Between raving and all the good times sandwiched between each rave, I have many photos of Jack smiling. Close friends, the lot of us, spending every weekend at my four-lady party pad, playing videogames, watching movies, and pre-funking before we headed out to dance until the dawn.
He was always sweet, always grounded, always stable. So when the whispers went around, everyone was incredulous. Had he really…?

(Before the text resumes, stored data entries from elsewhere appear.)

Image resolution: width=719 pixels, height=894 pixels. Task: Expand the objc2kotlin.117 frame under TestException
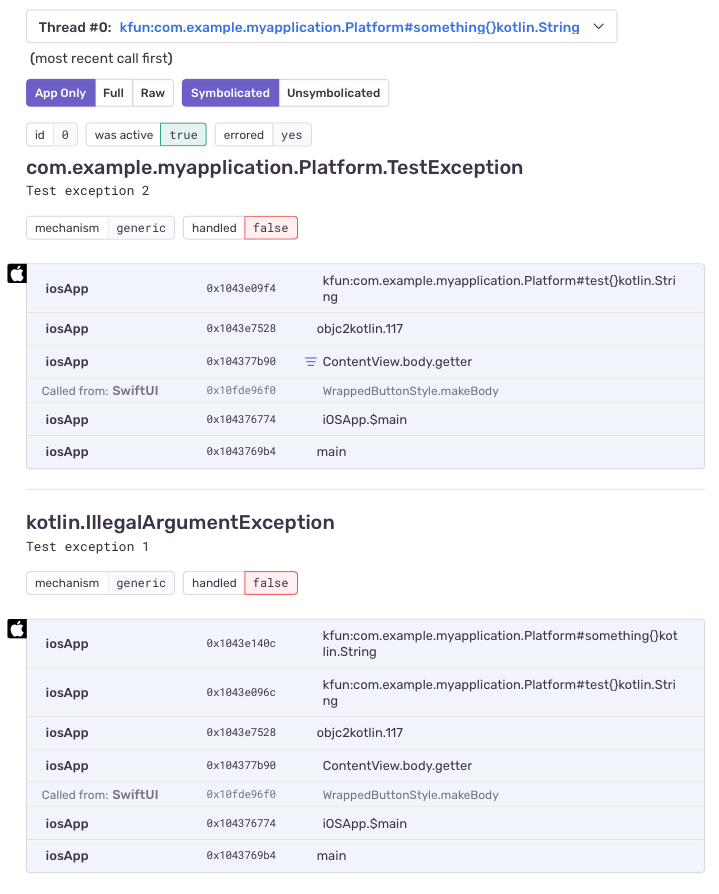click(365, 329)
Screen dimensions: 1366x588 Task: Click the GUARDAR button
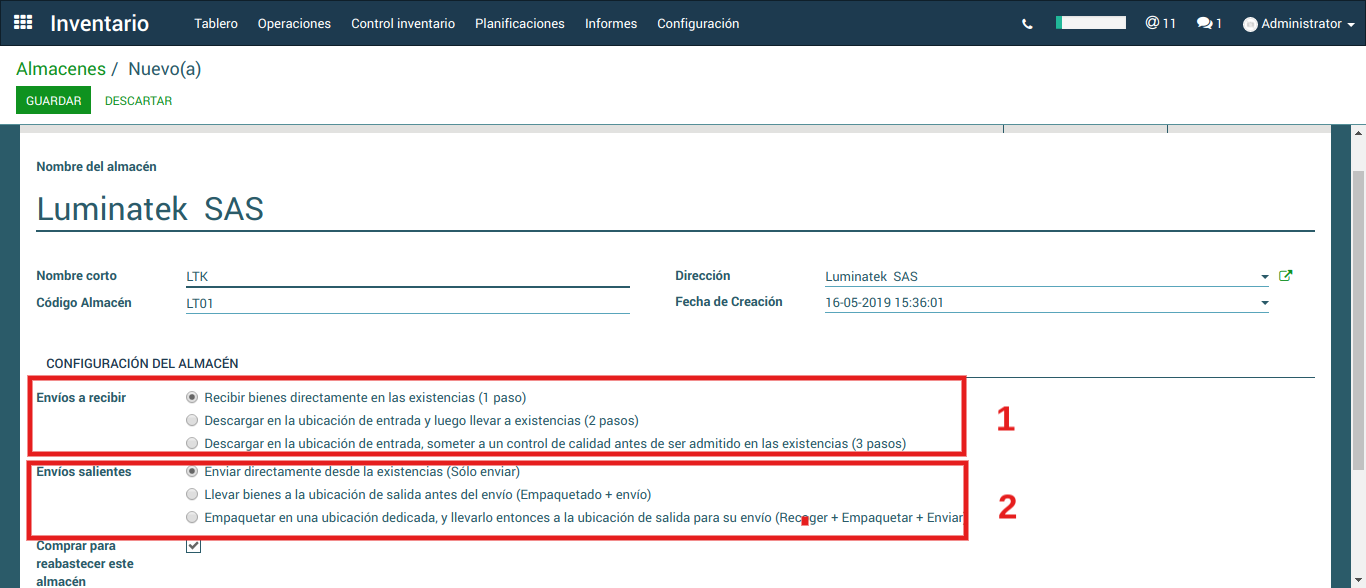[x=53, y=101]
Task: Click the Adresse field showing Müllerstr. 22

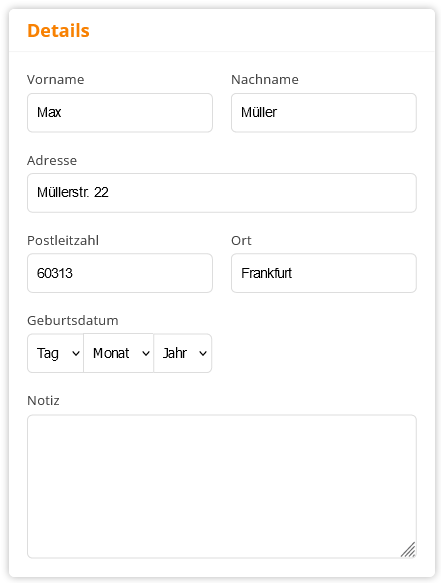Action: click(222, 193)
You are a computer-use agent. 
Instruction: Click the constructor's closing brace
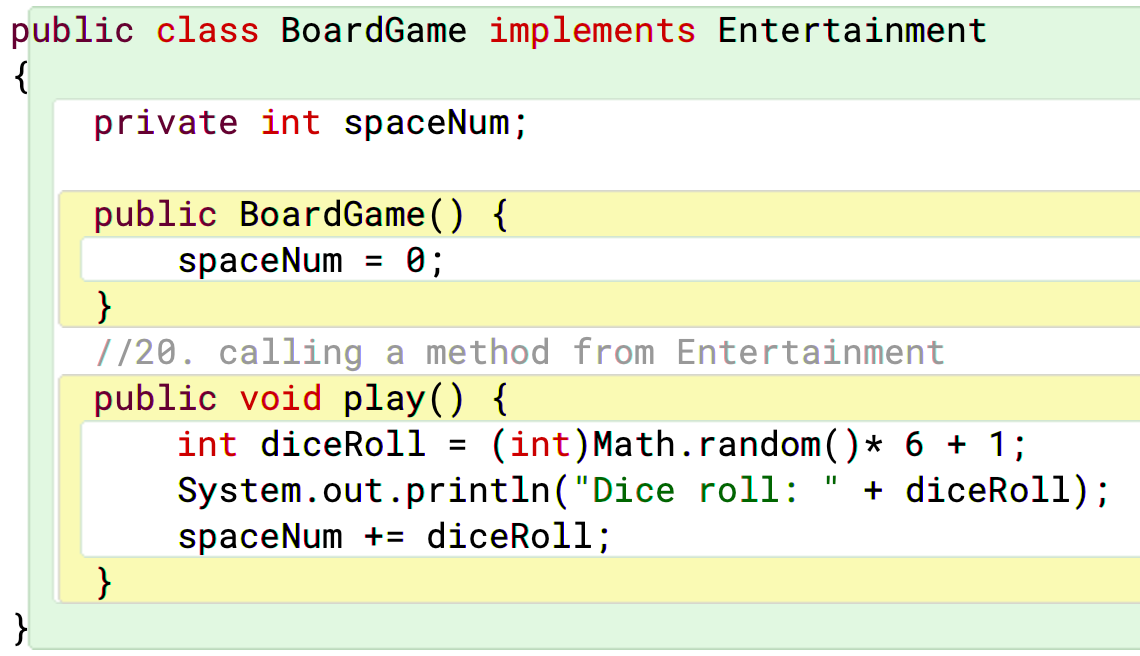[x=104, y=306]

For years, though, I hadn’t heard from him much; he had disappeared behind computer screens into a pot-hazed binge of World of Warcraft. Sure, they’d always hinted that pot could do numbers on people, mutating their psyches with paranoid delusions and what not — but such mutations never seemed to last, or be anything more than a catalyst for quitting. With Jack, though, the combination of substance abuse, introversion, and what I can only suppose — bear with me — was a lot of hip-hop music, led to his unpredictable untangling.
It’s the stuff of silly urban legends, maybe. He had probably been clicking away in his dingy basement, surrounded by pop cans, potato chip bags, and half-smoked joints, when he heard the voice of 2pac — yes, that 2pac — urging him to drive to California. He obeyed. Leaving his home near Seattle, he headed south — and along the way, pulled into a rest stop and lost it… or perhaps a more apt description would be that he proceeded to lose it further…
Before I continue, though, let it be known that Washington State has the best rest stops. Unlike the drought-ridden no-man’s wastelands of California, most rest stops along Washington’s I-5 corridor are staffed by volunteers dispensing cookies, coffee, and hot cocoa. So it is that one can almost picture the elderly retirees, chatting amongst themselves and minding their own business, when in comes a 32-gallon Rubbermaid trash can, barreling towards them, just to ricochet off the glass window with comical bouncy plasticity. Yes, Jack had thrown a trash can at them, then fluttered off into the middle of the freeway, like some sort of fucked up mothman drawn to the passing flow of lights. He then sat down in lotus position, like some sort of fucked up Buddha on some sort of fucked up mount, and henceforth waited for death. A failure. Too few cars on the road at that hour. Timing dictated that only one observant driver needed to swerve from Daniel’s maniac behavior before the police came. He was placed into a mental institution then released in no time.
But the saga didn’t end there. It was the era of George Bush, and everyone was mad about politics. The mad mind of Jack gave in to the common madness towards George W. — but not to be outshined, he made sure to take it further, by publicly declaring via Facebook his desire to murder the president. Certainly not a new thought in the mid-2000s, and what he posted online was merely fragmentary . Somehow, though someone was listening. On good authority, word has it that the Secret Service showed up at his door.
Most of this tale remained under wraps to those who knew him; Jack had already been lurking in subterranean internet worlds for so long that his physical presence had long been forgotten. After the Secret Service scare, a friend drove him to the Canadian border, and Jack fled to South Korea for more than a year. Whether such a move was overly paranoid or straight-up illegal remains unclear. Here and there, mentions of Jack would surface, but the details were always scant. He eventually returned when it seemed that the heat from his death threat had worn off.
When I think of the days that Jack had spent every weekend at my house, I wonder where his mind went between then and the call to action from 2pac. How do we ever know who or what might snap? More than that, though, I wonder about the conscience and consciousness which led Jack to leave his house. Did his mind cycle through justifications about his impulse? Did he sit still for a moment, double-guessing himself? Or was he given such a crystal clear directive that no room was left for skepticism?
… and what of 2pac’s voice? Was it an exact replica? A direct line to the rapper’s divine ghost…? Or was it the Elvis impersonator equivalent of 1 of Amerikaz Most Wanted? Or maybe, just maybe — it boomed forth like the commanding voice of god, screeching by like slammed brakes in the night, incessantly tapping on his shoulders until he could stop himself from crossing the threshold no more.